With our bank now charging for payments by cheque or cash, we would urge those who can to please pay by BACS to our bank business account:

name: Kineton and District Local History Group,

sort code: 40-43-19;

acc. no. 71281992. Please include your full name so we can correctly attribute your payment.

You can join at any talk.

Other Society Events.

Warmington Heritage Group

Thursday April 21stth Chris Pickford Notable Buildings of Warwickshire. in the Village Hall at 7.30pm

Thursday May 19th  Jude Barrett Art and Archaeology in the Village Hall at 7.30pm

Warwickshire Local History Society

K&DLHG is affiliated to WLHS and our members are entitled to join their meetings.

Tue 26 April 2022 at 19:30 The next WLHG talk via Zoom :is by Maria Tauber Sir Roger Newdigate at Arbury.  Go to  www.warwickshirehistory.org.uk  for link to join the meeting

British Association for Local History.  The Kineton Group is also a Member of BALH and they run lectures and talks which are open to our members. 
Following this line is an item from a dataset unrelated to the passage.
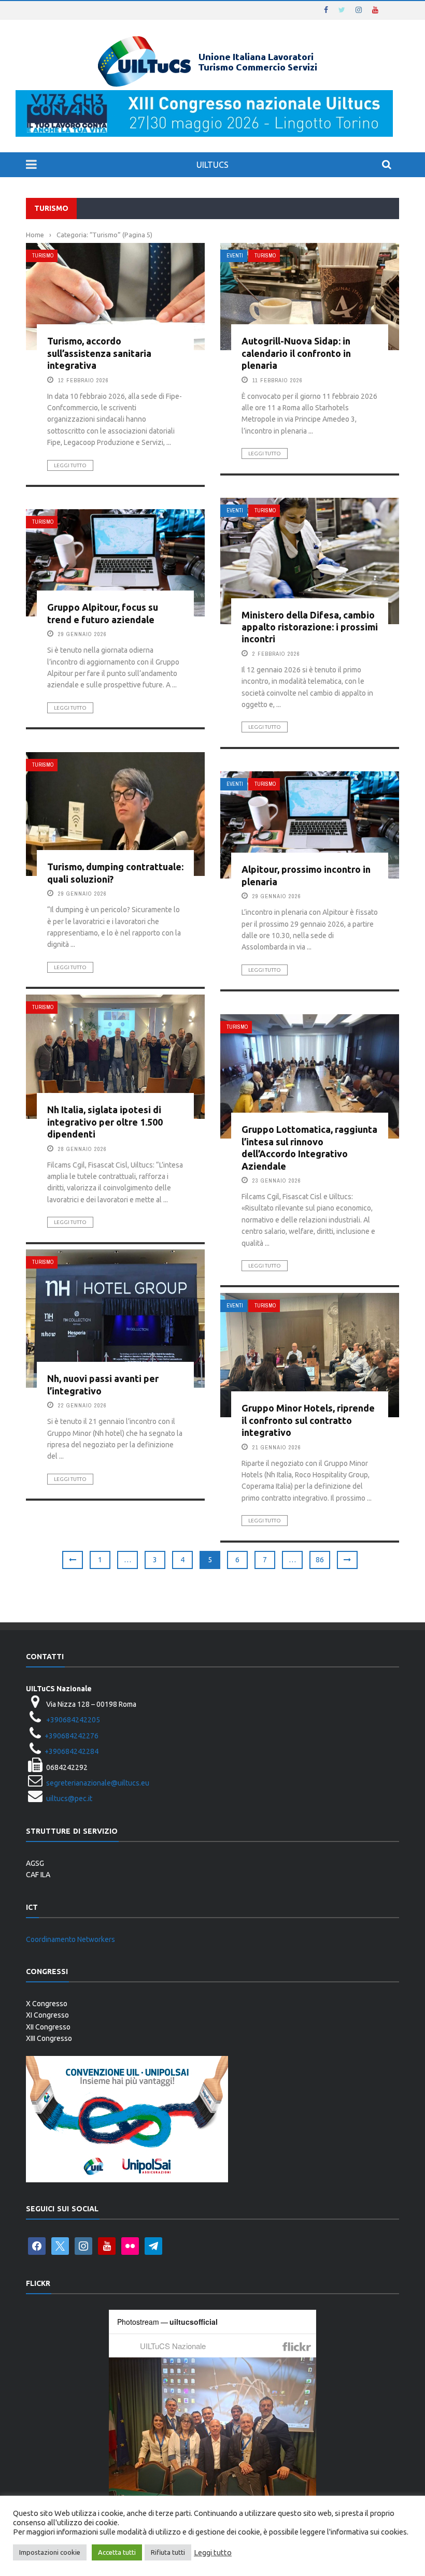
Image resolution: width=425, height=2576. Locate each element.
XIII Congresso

Check their website www.balh.org.ukf or upcoming talks available virtually.

Birmingham and Warwickshire Archaeological Society

Wednesday  20th April 7.00pm. Online only: David Freke Medieval Grafitti of South Warwickshire Churches  Email frekedj@globalnet.co.uk  for link to join this free talk.  

Warwickshire in WWII

The link below takes you to a fascinating article about WWII in the locality, keep going to the end to read about PoW Camp 31 at Ettington. 

https://www.forces.net/heritage/history/doorstep-history-german-soldiers-buried-warwickshire?fbclid=IwAR2glVLC2bOpFyt0W1hkJRPiG_zjVhlc7d-y4KjAfZ3uBySlvBj7w63esv0

Don’t forget to check our own website at:

Kineton and District Local History Group (kinetonhistory.co.uk)

Committee News.  The committee met 14th March via Zoom 4.00pm. 

Date of next Committee meeting.  9th May.  Venue tbc

DF 19.04.22

Contact:  David Freke   tel: 07876 290044…Email frekedj@globalnet.co.uk

Newsletter March 2022

Our AGM will take place on Friday 19th March in the Village hall at 7.30pm, followed by the talk by James Ranahan, postponed from last month. 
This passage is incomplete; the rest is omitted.